第52話 返すまでが旅行です

「ほれ、着いたぞ」


「んぅ……」


俺が肩を揺さぶると、蒼衣はくしくしと目元を擦る。そして、眠そうな目から一転、ハッと目を見開く。


「も、もう家ですか!? せっかくの旅行の最後をほとんど寝てしまうなんて……!」


「まあ、帰りに寝るのも旅行の醍醐味だろ」


「そ、そうですけど……」


むぅ、と少し不満そうな蒼衣。まあ、最後まで騒ぎたい気持ちもわかるけどな。


「とにかく、ほれ。降りて荷物持て」


「は、はい……」


テンション低めの蒼衣が、助手席から降りて後部座席のドアを開き、自分の荷物を引きずり出す。そんなにショックだったのか。それなら、起こしてやればよかったかもしれない。……いや、あの寝顔を起こすのはちょっとなあ。


そう思っていると、ふと蒼衣が動きを止め、首を傾げる。


「……あれ? そういえば先輩、この車って、レンタカーでしたよね?」


「ん? ああ、そうだぞ」


「これ、今から返しに行くんですよね?」


「おう。借りてるの、今日までだからな」


そう言った瞬間、蒼衣の目がきらりと輝く。……あ、こいつ。


「なら、わたしも返すの、着いていきます!」


「……なんとなく、そう言う気はしてたんだよなあ」


俺の想定通りのことを言い出した蒼衣に、ため息を吐く。


「先輩、夜に女の子が出歩くのは良くないと思うぞ」


「大丈夫ですよ。ひとりならともかく、先輩と一緒なので」


「そういう話じゃないんだが……」


……まあ、蒼衣がこんなことを言い出したときは、俺の言うことを聞いたりはしない。

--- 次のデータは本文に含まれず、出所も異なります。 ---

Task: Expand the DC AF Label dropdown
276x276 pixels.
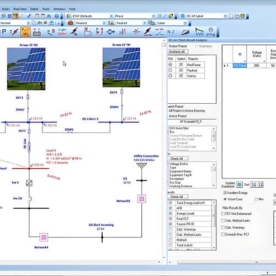Action: click(x=225, y=16)

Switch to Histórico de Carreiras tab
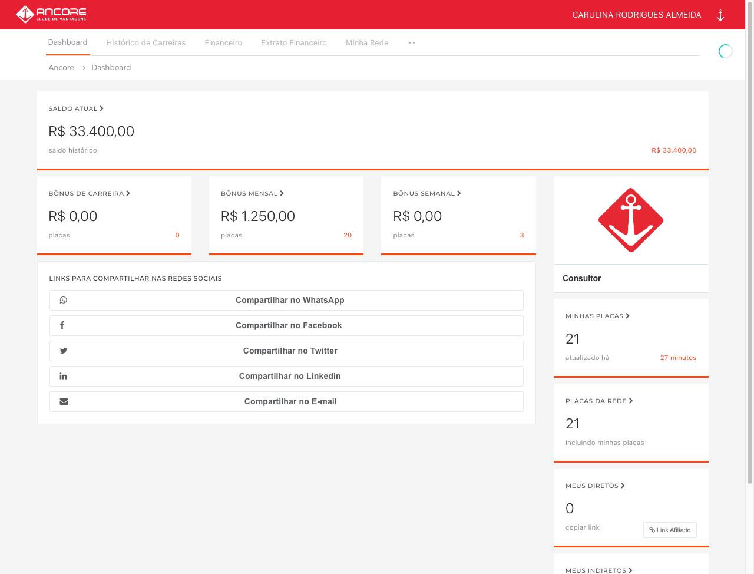(x=145, y=43)
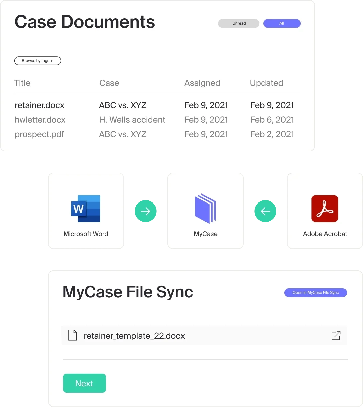Sort documents by the Updated column
The height and width of the screenshot is (407, 363).
[266, 83]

無理矢理にでも着いてくるだろう。


「まったく……。とりあえず、荷物は部屋に置いて来い。さすがにそれ持って歩いて帰るのは嫌だろ?」


「たしかに、それは嫌ですね。これ、結構重いですし……。それに、お土産もありますからね」


ぐい、と持ち上げているのは、大量の紙袋だ。ちなみに、誰かへのお土産、というわけではなく、俺と蒼衣が楽しむだけのものである。それにしては買いすぎた気もするが、そこはまあ、旅行だからな。気にしてはいけない。


「よし、とりあえずそれ置いて再集合だ。俺も荷物置きに行ってくる」


「はーい。5分後くらいですかね?」


「だな。……いや、やっぱり先にお前の荷物を置きに行くか。俺のはそのあとだ」


俺は頷いたあと、首を横に振る。


「? なんでです?」


「その量、ひとりで持って上がるのはさすがに大変そうだな、と思ってな」


「いえ、軽いですし、別にそんなに大変では……ああ、なるほど」


一瞬首を傾げた蒼衣が、納得の表情に変わり、そこからさらににやにやと笑う。


「先輩ってば、相変わらず心配性ですねぇ」


「……なんの話だ」


「いえ、なんでもないですよー」


そう言って、上機嫌に笑って荷物を持つ蒼衣を視界に収めながら、俺は車のエンジンを切って。


……たった数分だったとしても、夜に蒼衣を外で待たせるなんて、出来るはずがないだろ。


そう思いながら、俺は運転席から外へ出るのだった。


……この思考が、心配性だって言われるんだろうなあ。とはいえ、すぐにやめられるものでもないし、考えものだ。